Beginner’s guide to debugging (programming, data science, machine learning)

In this post, I will discuss some common techniques I use for debugging that have helped me immensely in my years as a data scientist and software engineer.

Aside from those techniques, I will also discuss some very common errors made by beginners when trying to get the course code to work. Note: it should not require much effort. Simply running the script / notebook should suffice. But as you’ll see, there are some “corner cases”.

Context for this post: this post is written with the students of my courses in mind. Often, they are trying to either run my code (which they got from Github or Google Colab), or they tried to type out my code themselves. This post is designed for students who have problems with this process (i.e. they ran what they thought was the correct code, but it produced an incorrect or unexpected output).

But, back to my debugging techniques.

With these techniques, there has essentially never been a bug I have not been able to solve.

At the same time, these techniques are somewhat “high-level”. They describe a mindset and approach rather than specific things to try.

I can’t tell you specifics because every situation is different. And in any case, if that’s what you’re looking for, that’s the first sign that your mindset is incorrect.

This brings us to…


Why am I making this post?

Normally, I’d just make a post on some data science technique – algorithms, code, or some combination thereof.

But in my courses, too often I see students struggle with the most basic of debugging tasks.

As if they had never written code in their lives.

I see students getting stuck with things that people who practice coding should not be getting stuck with.


The right mindset

Students often come to class with the wrong mindset.

This wrong mindset is: “I click the play button, I watch the code go. Easy!”

If only real life were that easy.

There is of course, some expectation that when you join a course, the code will work. This is obvious. However, what you will see is that, many issues are caused by the student themselves. It is very difficult to make things foolproof. My claim is that you should not want the code to be foolproof. That’s equivalent to calling yourself a fool! Things like changing my code and then forgetting that you changed it, while insisting that it’s totally “the same” as my code… I have no control when you do things like that. Sometimes, you must take responsibility for your own mistakes.

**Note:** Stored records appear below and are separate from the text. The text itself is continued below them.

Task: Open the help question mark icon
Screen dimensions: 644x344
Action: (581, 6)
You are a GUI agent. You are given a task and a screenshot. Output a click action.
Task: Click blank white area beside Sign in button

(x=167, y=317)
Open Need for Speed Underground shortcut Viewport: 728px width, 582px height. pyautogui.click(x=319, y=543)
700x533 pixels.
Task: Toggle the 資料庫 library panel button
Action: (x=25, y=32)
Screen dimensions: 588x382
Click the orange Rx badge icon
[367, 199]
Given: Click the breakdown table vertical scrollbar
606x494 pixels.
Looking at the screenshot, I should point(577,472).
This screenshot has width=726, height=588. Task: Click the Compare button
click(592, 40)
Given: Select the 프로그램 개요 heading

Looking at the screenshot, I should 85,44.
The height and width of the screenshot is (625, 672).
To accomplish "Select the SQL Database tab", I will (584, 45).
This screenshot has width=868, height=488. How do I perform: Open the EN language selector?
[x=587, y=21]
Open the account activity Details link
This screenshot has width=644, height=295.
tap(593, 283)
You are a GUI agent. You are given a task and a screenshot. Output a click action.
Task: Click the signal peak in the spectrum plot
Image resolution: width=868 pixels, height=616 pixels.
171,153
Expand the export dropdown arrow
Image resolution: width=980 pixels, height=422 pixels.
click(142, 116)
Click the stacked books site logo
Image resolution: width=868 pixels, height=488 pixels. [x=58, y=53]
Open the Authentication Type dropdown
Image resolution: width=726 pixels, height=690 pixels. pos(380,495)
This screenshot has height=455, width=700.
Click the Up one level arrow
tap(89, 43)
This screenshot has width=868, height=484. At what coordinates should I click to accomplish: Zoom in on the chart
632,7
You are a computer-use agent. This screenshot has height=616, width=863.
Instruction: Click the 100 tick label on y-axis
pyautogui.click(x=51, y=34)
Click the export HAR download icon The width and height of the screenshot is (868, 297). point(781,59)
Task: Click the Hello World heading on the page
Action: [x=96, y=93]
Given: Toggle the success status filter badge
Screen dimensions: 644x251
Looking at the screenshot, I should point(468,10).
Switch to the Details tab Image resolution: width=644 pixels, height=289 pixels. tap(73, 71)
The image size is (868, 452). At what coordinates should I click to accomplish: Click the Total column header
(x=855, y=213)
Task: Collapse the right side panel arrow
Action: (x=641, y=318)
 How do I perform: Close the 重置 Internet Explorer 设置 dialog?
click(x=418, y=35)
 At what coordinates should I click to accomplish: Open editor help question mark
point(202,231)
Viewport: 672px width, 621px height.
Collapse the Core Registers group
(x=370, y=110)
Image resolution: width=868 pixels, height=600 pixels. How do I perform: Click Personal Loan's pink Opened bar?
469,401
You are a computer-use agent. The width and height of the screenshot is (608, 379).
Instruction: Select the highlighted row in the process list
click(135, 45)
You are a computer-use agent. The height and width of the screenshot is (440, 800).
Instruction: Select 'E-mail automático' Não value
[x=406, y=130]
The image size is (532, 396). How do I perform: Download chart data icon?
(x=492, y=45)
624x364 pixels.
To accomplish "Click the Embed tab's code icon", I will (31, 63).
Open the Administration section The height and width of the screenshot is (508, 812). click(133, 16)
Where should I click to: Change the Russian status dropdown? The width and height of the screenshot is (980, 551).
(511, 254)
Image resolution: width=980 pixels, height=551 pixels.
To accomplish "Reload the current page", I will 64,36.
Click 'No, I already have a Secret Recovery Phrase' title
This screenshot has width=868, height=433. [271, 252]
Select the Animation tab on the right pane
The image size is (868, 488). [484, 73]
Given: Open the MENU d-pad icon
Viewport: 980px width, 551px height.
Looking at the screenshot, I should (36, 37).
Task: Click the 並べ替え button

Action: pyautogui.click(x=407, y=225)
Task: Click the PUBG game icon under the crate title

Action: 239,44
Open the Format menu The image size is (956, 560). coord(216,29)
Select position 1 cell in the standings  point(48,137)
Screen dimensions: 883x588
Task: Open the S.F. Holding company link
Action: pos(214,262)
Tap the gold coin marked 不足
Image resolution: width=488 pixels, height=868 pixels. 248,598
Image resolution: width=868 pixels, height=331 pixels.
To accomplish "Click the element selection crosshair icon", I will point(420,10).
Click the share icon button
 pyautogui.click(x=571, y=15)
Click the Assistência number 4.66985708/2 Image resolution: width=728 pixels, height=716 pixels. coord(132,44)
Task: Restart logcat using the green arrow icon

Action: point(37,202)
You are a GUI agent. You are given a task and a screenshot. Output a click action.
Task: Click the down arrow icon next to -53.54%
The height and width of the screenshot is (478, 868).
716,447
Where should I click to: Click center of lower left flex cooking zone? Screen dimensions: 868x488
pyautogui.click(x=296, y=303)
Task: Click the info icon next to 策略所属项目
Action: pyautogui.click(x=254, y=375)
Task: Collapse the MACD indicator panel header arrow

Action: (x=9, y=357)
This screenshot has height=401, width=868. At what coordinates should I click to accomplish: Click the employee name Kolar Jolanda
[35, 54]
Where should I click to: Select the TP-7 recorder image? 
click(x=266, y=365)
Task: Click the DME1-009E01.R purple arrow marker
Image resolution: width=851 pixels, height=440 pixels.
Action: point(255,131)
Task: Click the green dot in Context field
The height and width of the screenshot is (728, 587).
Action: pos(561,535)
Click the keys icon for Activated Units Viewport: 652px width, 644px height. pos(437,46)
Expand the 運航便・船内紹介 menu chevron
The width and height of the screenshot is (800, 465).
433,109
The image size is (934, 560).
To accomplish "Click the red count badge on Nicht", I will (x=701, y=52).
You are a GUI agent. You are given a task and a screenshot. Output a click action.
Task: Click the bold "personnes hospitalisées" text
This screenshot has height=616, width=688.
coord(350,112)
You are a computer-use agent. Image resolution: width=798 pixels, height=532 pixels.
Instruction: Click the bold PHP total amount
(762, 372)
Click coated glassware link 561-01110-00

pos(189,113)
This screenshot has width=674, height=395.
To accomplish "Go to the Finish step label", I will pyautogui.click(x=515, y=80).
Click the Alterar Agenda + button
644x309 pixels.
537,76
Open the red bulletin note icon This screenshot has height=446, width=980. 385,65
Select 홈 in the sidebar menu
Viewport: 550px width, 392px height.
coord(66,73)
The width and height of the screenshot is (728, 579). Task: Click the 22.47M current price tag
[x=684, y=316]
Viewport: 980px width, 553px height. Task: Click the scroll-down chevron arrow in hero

Obviously, you should always use the Q&A, whether the issue was caused by me (e.g. I made a typo) or you. I will test the official version of the code and let you know whether or not it’s still working. If there is no issue on my end, then you must assume it’s on yours.

The right mindset is:

1) “I believe I can solve this problem by investigating every potential source of error”

Most people just give up when they see an error. That’s definitely not how you debug. In the real world, you can’t ask other people for help. If you always need others to solve problems for you, your manager / team lead will find a more self-reliant employee.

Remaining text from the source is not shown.